Suatu ketika ada jamaah pengajian Kiai Dahlan yang jarang hadir. Lalu, salah seorang murid yang lain menjawab bahwa ketidakhadiran itu karena si fulan sibuk dengan anaknya. Menyikapi hal tersebut, Kiai Dahlan mengatakan, “O, kalau anaknya itu menjadikan dia repot untuk meneruskan beramal kebaikan dan beribadat kepada Tuhan, tentu yang menyebabkan repot itu akan segera dihilangkan oleh Tuhan. Camkanlah!” Selepas kejadian itu, si fulan selalu menyempatkan diri untuk hadir mengikuti pengajian yang diberikan Kiai Dahlan.

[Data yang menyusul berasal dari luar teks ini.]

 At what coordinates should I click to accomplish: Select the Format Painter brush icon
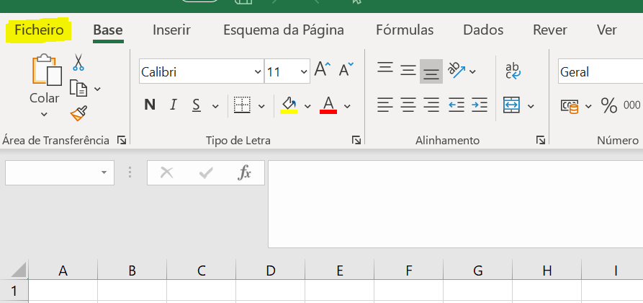[x=78, y=113]
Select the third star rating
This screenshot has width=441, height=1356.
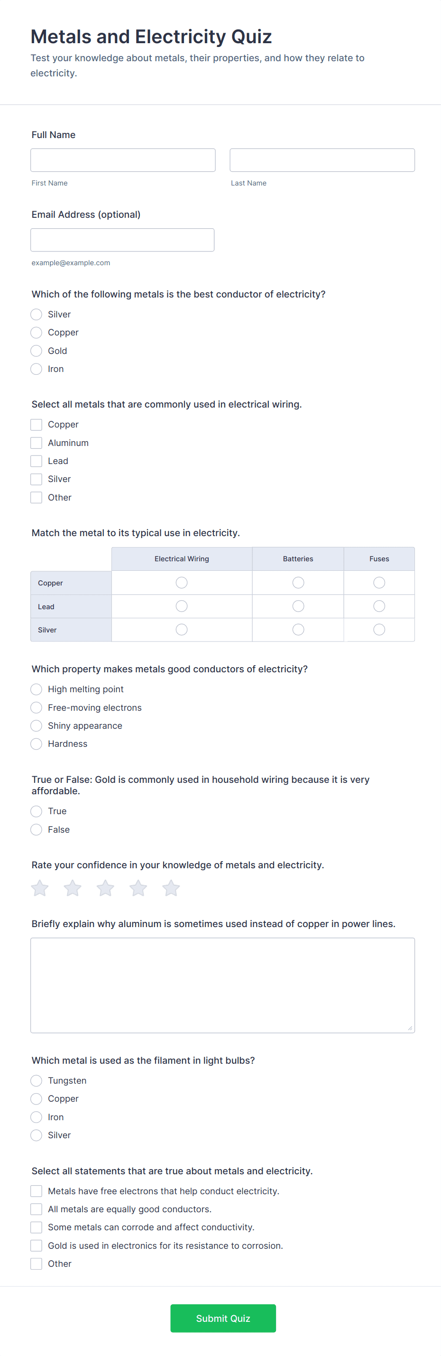[105, 888]
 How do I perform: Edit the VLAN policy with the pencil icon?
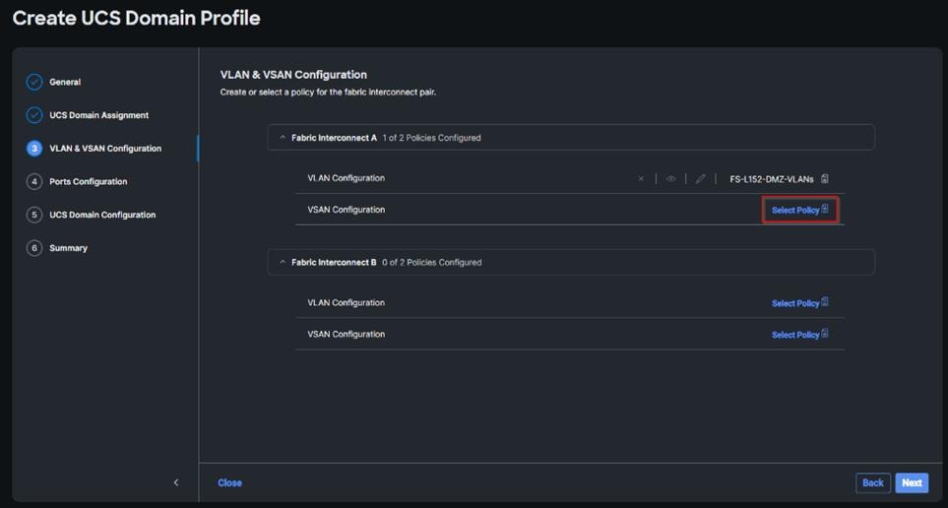[700, 179]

Di tengah tantangan sosial, arus digital, dan disrupsi nilai-nilai, Aisyiyah hadir bukan hanya sebagai pelengkap sejarah, tetapi sebagai pembentuk masa depan. Mari kita didik diri, kuatkan karakter, dan tebarkan cahaya ke seluruh penjuru. Karena sesungguhnya, perempuan yang berkarakter adalah cahaya. Dan cahaya itu tidak pernah padam.